Take my yoke upon you and learn from me,

for I am meek and humble of heart;

and you will find rest for your selves.

For my yoke is easy, and my burden light.”

(Mt 11:28-30)

 

Entering Your Sacred Story

Rules of Engagement

Sacred Story prayer, modeled on St. Ignatius’ classic examination of conscience, is a proven path to spiritual growth. It is the narrow road, but the one taken by many saints and ordinary laity in the Church’s history. If you are ready to make Christ the center of your life, you will find no better daily spiritual prayer discipline. Divine love is an abiding relationship that God invites you to share daily. Listen to the wisdom below to help prepare you to enter this relationship with God before you begin Week 1.

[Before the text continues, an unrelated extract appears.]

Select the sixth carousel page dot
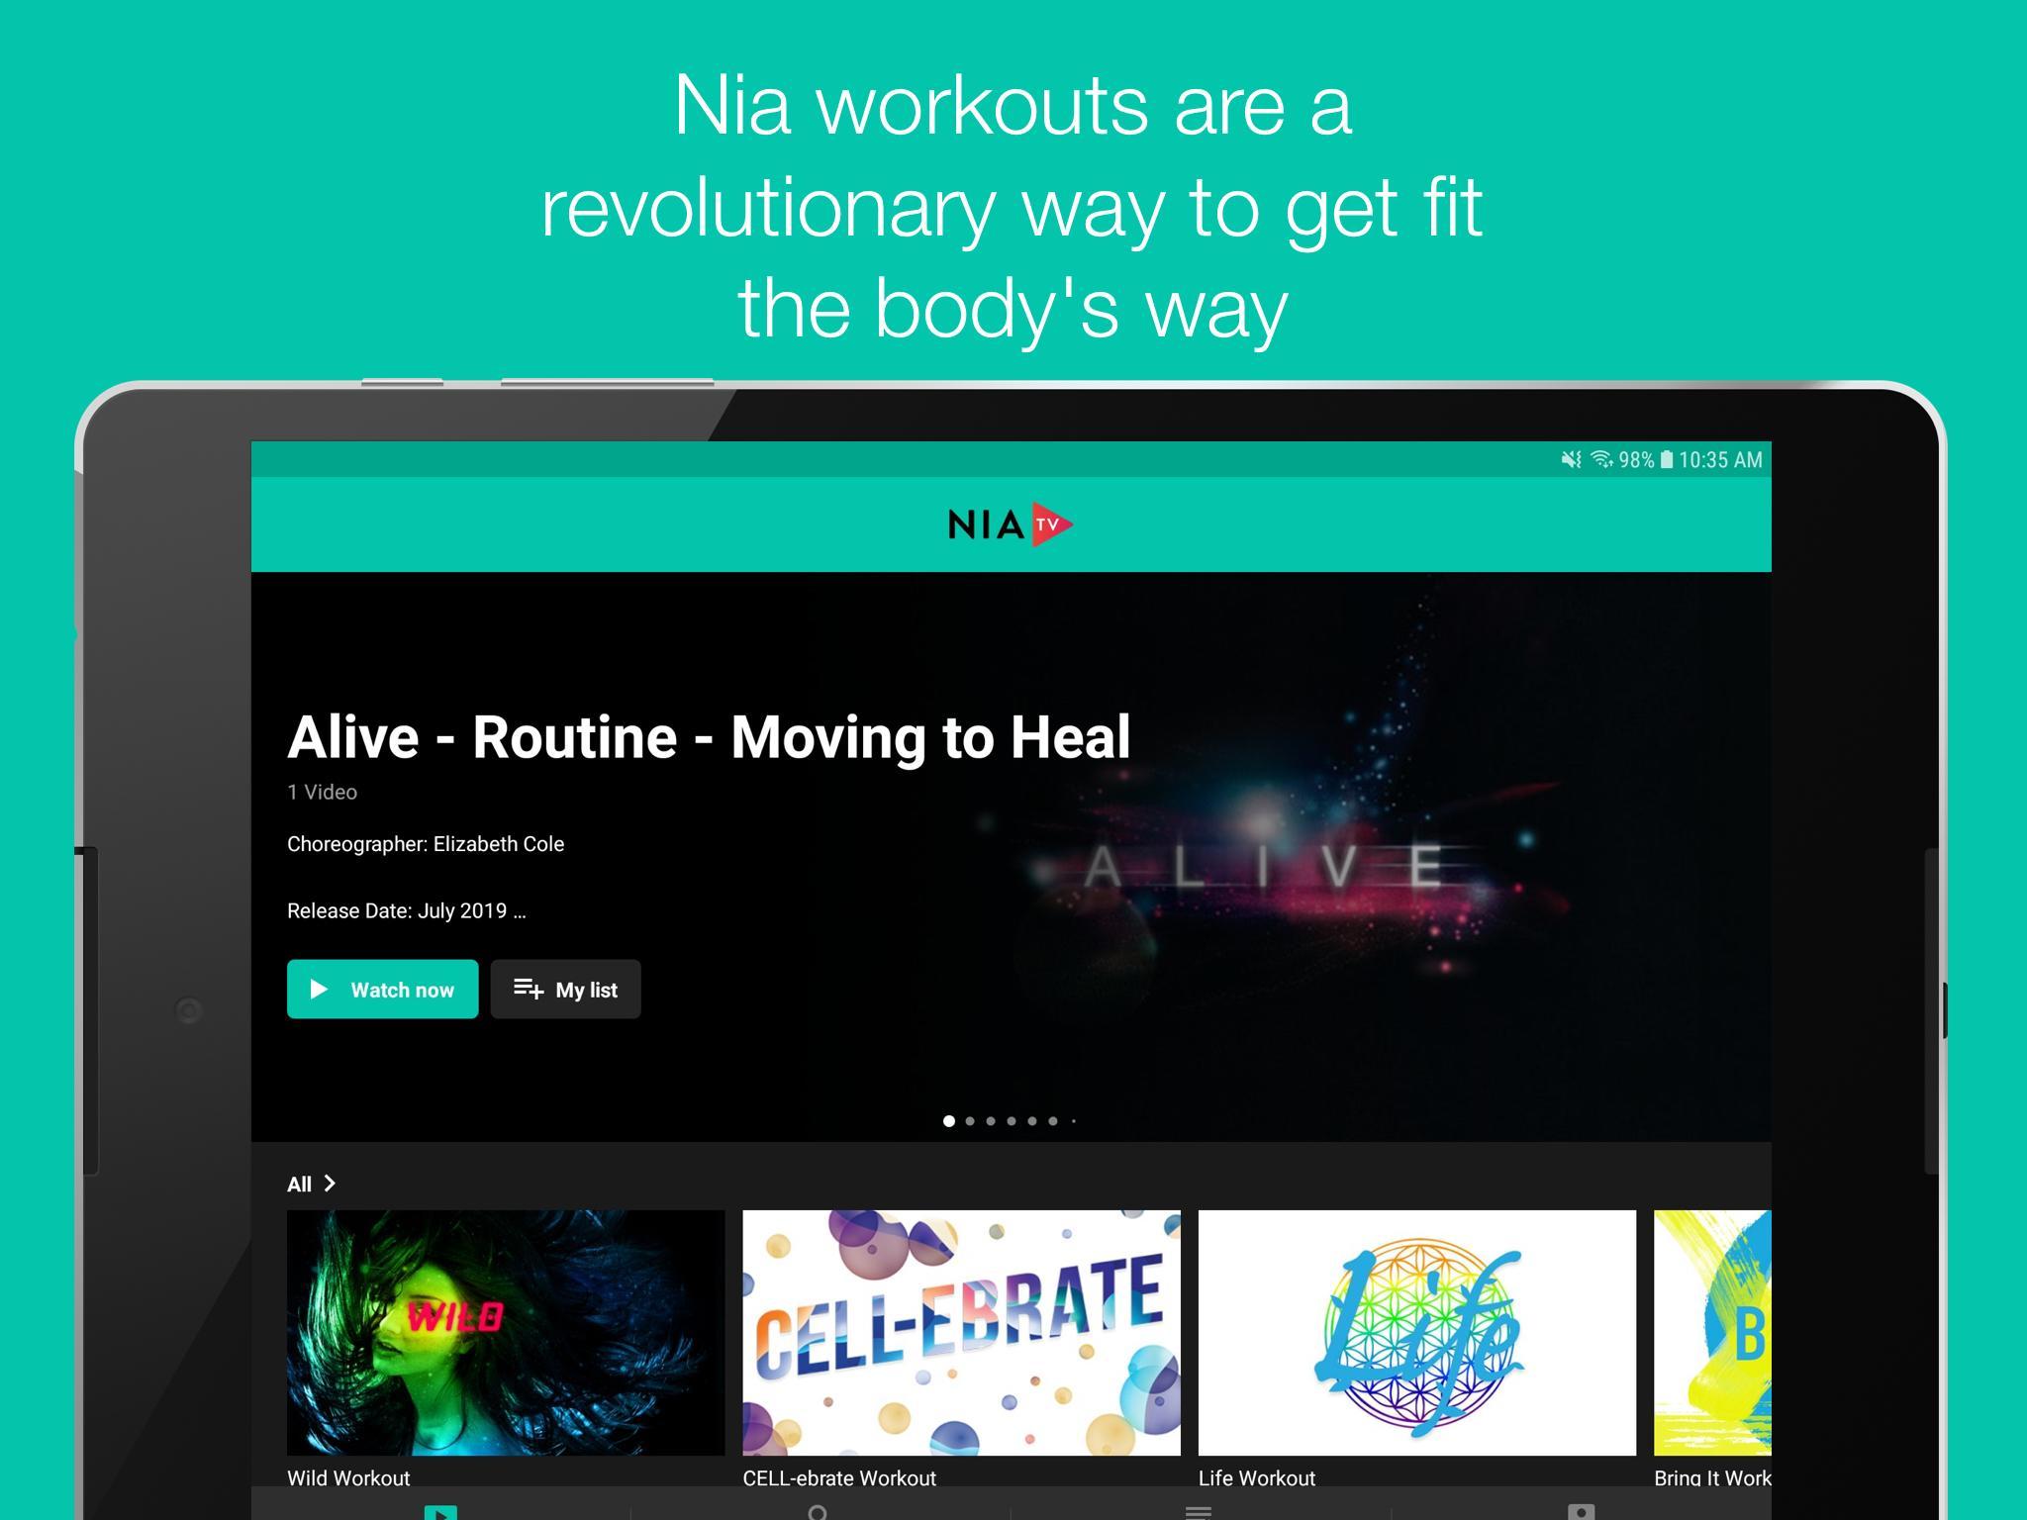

  • If you are looking for quick fixes to spiritual or psychological problems, you will soon lose heart. The full healing of your wounds, and the path to complete peace, only begins on this earth. You will achieve no final victory for what ails you this side of eternity. However you will find the path to that final victory and it is here that you will find peace.
  • If you seek only external confirmation of religious or political biases, you will be frustrated. Surrendering fixed ideologies and a judgmental heart is required fare on your Sacred Story journey.
  • If you live principally by rules and laws, or if you avoid all rules and laws, you will be surprised. Those who live by laws alone will encounter the fierce Love that exceeds all laws. And those who reject laws will discover that Love has unambiguous boundaries of right and wrong.
  • If you are being asked to do these spiritual exercises to fulfill someone else’s plan, or for any sort of program requirement, kindly tell your sponsor, “no thank you.” Unless you engage them in complete freedom of heart, you will fail in their practice, and undermine their purpose.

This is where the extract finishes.